The autonomic nervous system innervates the gastrointestinal tract to directly influence the enteric cells, immune cells, and intestinal microbiome. In addition, circulating hormonal secretions can have similar influences on the intestine. In turn, intestine-derived secretions such as bacterial products or metabolites, immune cells, cytokines, neurotransmitters, or enteric hormones may influence nervous communication to the brain directly or travel via the vasculature to affect the brain through mechanisms perhaps involving disruption of the blood-brain barrier (BBB).
Fig. 2.
Fig. 2.. Possible mechanisms of brain and stomach communication to the brain to potentiate AD pathophysiology.
Periodontitis, characterized by chronic gingival inflammation and bone and tooth loss, increases the risk for AD and dementia. Periodontitis is also positively correlated with increased amyloid plaque load, gliosis, and neuron loss. Increased immune cell activation and circulating cytokines associated with periodontitis may infiltrate through the blood-brain barrier to directly influence disease pathophysiology. Similarly, periodontal pathogens and their components, such as LPS, have been reported to be elevated in AD brains. Rodent studies of oral pathogen infection support the human disease findings by stimulating increased brain cytokines and LPS, memory dysfunction, neuron loss, elevated Aβ, and increased phospho-tau levels. In addition to the inflammatory contributions of changing oral health to the brain in AD, several studies demonstrate that the peripheral inflammatory changes associated with gastric infection and gastritis also induce AD-like changes in rodents, including elevated brain cytokines and altered behavior. This notion is supported by human studies demonstrating an increased association of H. pylori infection with AD patients compared to controls and improved behavior with eradication therapy.
Fig. 3.
Fig. 3.. Potential contributions of the small and large intestine to AD pathophysiology.

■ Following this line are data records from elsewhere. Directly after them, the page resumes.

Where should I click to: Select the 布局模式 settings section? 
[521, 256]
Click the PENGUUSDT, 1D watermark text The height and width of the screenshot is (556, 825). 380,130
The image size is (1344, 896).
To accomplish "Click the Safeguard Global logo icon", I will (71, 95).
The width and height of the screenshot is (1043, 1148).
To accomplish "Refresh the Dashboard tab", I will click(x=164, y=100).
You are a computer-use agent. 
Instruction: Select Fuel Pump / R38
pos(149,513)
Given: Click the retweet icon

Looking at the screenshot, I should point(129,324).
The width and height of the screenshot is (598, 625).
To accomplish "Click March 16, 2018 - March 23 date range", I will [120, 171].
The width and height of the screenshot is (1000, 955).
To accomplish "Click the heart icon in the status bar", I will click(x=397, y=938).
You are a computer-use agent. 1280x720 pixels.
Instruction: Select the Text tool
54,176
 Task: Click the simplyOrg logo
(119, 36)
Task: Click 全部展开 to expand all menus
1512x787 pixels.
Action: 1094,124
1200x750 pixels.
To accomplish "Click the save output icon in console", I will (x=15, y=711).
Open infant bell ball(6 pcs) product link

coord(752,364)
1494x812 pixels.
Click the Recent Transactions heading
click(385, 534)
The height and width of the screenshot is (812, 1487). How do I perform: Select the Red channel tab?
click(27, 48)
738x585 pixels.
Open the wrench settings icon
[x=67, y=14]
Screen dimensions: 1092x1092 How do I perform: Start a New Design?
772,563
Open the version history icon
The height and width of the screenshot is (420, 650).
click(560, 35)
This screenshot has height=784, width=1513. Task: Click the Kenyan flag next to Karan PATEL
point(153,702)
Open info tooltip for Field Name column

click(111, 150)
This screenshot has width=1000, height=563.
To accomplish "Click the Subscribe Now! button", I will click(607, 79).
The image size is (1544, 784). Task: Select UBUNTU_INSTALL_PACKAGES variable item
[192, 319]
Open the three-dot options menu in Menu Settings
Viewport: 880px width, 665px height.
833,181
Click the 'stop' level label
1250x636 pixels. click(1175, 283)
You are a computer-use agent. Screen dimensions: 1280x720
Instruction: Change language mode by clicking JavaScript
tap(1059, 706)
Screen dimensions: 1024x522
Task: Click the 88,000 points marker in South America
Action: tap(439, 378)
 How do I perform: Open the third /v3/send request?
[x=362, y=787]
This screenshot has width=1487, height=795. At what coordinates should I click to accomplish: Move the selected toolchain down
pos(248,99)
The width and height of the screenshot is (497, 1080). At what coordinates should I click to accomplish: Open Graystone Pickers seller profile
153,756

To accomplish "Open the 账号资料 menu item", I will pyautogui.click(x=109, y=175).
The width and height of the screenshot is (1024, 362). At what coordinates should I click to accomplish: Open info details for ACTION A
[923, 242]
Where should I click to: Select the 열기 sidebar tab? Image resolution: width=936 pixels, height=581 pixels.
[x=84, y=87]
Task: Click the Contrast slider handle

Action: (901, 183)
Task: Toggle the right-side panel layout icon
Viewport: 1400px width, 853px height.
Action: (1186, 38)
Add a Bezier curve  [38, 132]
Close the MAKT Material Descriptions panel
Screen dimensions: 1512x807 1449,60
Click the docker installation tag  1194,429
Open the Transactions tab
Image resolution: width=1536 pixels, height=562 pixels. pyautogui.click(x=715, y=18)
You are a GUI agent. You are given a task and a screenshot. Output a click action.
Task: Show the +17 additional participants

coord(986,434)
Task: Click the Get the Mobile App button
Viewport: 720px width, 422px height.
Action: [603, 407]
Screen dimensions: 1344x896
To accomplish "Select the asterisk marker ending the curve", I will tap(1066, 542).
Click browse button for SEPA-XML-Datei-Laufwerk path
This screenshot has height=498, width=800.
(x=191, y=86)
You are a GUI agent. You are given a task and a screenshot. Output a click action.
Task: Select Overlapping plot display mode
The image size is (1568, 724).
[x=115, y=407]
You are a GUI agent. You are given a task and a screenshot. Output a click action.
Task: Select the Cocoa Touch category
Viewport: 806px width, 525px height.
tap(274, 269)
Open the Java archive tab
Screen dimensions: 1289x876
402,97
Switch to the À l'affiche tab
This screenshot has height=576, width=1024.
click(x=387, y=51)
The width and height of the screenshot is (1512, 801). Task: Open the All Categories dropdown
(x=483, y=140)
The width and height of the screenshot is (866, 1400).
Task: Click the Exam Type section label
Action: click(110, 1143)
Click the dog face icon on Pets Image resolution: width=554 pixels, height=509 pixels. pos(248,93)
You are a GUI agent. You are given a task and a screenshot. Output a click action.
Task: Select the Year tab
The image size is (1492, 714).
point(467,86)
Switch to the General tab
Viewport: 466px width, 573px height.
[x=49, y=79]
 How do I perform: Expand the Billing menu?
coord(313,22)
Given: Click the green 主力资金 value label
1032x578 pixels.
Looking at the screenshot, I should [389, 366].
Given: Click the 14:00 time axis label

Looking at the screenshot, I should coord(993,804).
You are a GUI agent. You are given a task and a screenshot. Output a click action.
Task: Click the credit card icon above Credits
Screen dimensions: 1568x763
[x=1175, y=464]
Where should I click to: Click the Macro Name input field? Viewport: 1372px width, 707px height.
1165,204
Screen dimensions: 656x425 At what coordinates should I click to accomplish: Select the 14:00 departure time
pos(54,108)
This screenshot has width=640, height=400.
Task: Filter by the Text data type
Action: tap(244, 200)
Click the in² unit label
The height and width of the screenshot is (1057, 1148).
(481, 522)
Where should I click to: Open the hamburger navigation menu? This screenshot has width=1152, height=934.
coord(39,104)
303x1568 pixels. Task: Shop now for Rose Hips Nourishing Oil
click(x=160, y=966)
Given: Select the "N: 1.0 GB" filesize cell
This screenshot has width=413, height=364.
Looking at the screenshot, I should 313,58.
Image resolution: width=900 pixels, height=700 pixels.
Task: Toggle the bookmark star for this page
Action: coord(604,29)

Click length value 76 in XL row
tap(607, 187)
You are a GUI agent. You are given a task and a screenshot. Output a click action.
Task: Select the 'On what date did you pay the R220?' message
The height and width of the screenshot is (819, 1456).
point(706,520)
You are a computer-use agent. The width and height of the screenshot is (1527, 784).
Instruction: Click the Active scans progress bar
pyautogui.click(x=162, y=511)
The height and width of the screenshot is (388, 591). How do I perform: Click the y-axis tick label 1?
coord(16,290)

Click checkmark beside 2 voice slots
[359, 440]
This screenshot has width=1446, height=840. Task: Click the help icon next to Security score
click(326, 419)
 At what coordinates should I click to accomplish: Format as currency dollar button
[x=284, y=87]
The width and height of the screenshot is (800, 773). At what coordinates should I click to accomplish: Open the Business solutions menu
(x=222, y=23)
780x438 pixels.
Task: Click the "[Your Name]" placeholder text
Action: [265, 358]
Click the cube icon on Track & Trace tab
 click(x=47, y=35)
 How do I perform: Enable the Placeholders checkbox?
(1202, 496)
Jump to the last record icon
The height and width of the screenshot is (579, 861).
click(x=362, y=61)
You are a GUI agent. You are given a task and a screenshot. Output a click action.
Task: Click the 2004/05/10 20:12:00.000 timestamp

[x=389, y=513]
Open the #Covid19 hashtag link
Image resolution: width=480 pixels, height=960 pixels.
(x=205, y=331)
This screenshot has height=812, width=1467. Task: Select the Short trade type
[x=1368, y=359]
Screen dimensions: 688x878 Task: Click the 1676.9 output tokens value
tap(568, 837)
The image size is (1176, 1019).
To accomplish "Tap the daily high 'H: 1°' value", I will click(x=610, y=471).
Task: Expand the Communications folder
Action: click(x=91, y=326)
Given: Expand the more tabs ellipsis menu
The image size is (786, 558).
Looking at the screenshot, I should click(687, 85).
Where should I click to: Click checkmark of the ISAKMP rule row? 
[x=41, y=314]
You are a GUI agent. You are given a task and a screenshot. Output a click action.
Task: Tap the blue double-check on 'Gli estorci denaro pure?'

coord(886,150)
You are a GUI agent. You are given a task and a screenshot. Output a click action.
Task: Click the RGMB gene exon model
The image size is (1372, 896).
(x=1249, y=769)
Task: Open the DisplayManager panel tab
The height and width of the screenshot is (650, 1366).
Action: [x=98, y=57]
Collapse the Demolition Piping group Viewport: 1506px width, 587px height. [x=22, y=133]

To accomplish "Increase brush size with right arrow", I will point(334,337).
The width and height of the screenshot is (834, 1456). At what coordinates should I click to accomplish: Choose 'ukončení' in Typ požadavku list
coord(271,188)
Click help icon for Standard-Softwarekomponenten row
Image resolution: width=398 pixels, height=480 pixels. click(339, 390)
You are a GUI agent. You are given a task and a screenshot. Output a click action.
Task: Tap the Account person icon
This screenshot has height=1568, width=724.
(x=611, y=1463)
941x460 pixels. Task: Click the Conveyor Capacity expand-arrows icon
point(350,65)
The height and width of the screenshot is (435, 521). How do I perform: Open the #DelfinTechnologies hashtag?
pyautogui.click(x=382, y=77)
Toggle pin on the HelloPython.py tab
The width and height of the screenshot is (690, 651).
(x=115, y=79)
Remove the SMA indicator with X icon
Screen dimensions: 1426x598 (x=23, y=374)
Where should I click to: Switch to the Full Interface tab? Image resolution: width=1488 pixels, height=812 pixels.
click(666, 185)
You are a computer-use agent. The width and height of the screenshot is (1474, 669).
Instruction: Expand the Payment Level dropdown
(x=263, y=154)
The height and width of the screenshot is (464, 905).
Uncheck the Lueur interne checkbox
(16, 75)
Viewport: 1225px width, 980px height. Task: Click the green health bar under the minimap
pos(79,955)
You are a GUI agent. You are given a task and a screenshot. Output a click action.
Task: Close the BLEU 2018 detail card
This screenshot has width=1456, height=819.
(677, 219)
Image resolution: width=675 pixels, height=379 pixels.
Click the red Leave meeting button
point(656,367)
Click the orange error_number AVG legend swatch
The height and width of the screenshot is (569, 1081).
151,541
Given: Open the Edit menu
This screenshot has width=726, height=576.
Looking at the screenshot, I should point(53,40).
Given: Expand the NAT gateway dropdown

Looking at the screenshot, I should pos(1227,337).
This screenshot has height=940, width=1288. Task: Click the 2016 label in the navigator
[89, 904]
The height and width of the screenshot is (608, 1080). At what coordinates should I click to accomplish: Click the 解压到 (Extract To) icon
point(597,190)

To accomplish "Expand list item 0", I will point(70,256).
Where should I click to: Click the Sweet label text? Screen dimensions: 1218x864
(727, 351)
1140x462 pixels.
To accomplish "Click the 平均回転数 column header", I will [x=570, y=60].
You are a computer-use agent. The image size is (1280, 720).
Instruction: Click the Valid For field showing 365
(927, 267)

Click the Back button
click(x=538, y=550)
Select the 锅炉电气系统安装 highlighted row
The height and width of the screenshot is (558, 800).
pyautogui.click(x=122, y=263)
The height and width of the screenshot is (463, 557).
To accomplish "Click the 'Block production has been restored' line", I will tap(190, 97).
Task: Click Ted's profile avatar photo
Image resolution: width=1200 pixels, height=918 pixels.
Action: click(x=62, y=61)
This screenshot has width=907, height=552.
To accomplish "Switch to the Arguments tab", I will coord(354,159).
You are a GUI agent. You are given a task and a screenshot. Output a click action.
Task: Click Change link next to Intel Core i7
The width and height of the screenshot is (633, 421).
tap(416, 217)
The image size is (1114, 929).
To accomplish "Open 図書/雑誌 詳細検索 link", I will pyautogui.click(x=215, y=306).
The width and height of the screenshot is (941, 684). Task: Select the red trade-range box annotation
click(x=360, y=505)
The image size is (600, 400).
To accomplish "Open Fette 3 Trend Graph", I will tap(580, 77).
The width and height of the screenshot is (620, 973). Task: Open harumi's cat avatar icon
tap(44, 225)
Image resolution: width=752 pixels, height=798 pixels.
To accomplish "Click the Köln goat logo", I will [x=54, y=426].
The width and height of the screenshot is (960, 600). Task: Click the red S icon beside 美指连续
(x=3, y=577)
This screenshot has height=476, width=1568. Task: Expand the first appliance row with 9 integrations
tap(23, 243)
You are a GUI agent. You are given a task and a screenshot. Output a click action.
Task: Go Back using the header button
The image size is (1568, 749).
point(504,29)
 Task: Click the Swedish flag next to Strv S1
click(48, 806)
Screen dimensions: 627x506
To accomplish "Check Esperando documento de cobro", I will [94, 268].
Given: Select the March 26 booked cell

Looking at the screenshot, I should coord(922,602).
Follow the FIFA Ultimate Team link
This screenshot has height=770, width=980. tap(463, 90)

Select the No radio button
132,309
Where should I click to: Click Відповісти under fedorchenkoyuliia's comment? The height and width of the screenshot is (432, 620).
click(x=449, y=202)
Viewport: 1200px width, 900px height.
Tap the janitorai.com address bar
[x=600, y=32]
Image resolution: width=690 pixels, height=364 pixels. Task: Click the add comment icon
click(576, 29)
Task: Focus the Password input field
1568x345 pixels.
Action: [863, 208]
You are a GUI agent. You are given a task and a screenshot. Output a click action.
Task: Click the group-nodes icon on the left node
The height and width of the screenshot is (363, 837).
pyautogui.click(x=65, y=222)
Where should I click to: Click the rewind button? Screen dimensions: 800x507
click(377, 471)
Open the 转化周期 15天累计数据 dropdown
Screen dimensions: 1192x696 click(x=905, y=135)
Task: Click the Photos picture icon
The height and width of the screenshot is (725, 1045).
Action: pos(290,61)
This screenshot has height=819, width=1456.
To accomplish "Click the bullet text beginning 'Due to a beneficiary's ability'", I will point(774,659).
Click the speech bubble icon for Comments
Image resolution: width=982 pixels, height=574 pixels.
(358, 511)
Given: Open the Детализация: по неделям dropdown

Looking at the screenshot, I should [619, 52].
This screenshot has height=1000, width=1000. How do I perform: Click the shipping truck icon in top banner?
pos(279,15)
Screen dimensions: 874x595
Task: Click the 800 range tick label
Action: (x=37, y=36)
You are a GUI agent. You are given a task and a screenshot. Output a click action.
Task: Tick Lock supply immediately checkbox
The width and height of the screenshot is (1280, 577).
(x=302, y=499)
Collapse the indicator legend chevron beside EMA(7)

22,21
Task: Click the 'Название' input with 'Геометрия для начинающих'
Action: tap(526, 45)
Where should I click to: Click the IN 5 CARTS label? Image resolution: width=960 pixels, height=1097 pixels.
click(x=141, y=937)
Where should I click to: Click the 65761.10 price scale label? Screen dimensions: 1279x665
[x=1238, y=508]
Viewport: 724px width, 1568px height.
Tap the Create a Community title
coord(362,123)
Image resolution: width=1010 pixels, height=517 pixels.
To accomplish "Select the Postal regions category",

Several studies validate disease-related changes in the small intestines of AD patients and rodent models characterized by Aβ and tau pathology and inflammatory changes. For example, small intestine epithelial cells express APP in response to dietary changes such as a high-fat diet and can secrete Aβ peptide possibly into the intestinal connective tissue and the circulation. In agreement with this, enteric neurons in rodent models and AD patient small intestines have demonstrated intracellular Aβ, immune cell changes, neuron expression differences, and phospho-tau increases. Different rodent models of AD have also identified intestinal motility and permeability changes compared to controls. Although the intestine-related dysfunction represents a disease phenotype, it is possible that enteric-derived Aβ, phospho-tau, activated immune cells, enteric hormones, or cytokines may communicate to the brain to influence disease via the circulation or direct neuronal innervation. Similar contributions to disease may exist for the large intestine. For example, intestinal inflammatory changes such as those associated with IBD may provide a driving force for exacerbating bacterial translocation through a disrupted epithelial layer and immune cell activation and enteric neuron dysfunction that communicates to the brain in AD. Rodent IBD studies validate that intestinal immune and functional compromise and an impaired epithelial barrier communicate to the brain to exacerbate gliosis, cytokine elevations, and increased plaque load using AD mouse models. Age, diet, environment, or disease-associated changes in the intestinal microbiome, largely localized to the large intestine, have also been characterized in human AD patients and rodent models. This dysbiosis correlates with cognitive changes and peripheral inflammatory states. Disease-modifying, unique bacteria or their components and secretory products such as LPS, small chain fatty acids, and secondary bile acids have been examined in human and rodent models to identify therapeutic targets. It is clear from rodent studies that manipulation of the intestinal microbiome is sufficient to alter brain changes such as behavior, gliosis, inflammatory changes, and Aβ levels in rodent models.